Records shown Start Marker
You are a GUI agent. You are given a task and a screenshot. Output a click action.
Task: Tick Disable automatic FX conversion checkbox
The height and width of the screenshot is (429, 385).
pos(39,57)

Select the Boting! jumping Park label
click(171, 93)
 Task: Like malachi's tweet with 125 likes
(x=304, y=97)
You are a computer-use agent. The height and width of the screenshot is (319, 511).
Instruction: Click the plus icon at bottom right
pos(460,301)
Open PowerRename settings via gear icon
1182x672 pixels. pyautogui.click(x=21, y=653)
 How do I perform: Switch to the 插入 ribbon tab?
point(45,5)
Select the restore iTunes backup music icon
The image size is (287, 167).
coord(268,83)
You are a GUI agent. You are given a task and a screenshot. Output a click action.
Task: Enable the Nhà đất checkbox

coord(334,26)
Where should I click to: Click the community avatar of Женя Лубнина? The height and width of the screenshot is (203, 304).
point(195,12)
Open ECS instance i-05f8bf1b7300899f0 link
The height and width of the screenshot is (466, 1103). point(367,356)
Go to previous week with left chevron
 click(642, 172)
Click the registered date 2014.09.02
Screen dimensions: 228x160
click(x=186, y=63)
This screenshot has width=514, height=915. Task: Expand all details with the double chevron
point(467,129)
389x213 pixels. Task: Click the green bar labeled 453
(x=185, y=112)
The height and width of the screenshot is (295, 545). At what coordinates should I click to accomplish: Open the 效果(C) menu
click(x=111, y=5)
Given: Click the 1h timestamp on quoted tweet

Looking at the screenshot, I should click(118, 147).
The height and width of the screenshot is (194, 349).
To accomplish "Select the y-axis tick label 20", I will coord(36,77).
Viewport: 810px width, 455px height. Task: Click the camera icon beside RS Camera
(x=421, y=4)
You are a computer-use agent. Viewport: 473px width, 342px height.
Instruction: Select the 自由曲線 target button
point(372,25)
Records shown End Marker
_Exercise brief:_
Find and copy each line of the data where "computer" is present.

_Expected output:_
You are a computer-use agent. The height and width of the screenshot is (319, 511).
You are a computer-use agent. Viewport: 473px width, 342px height.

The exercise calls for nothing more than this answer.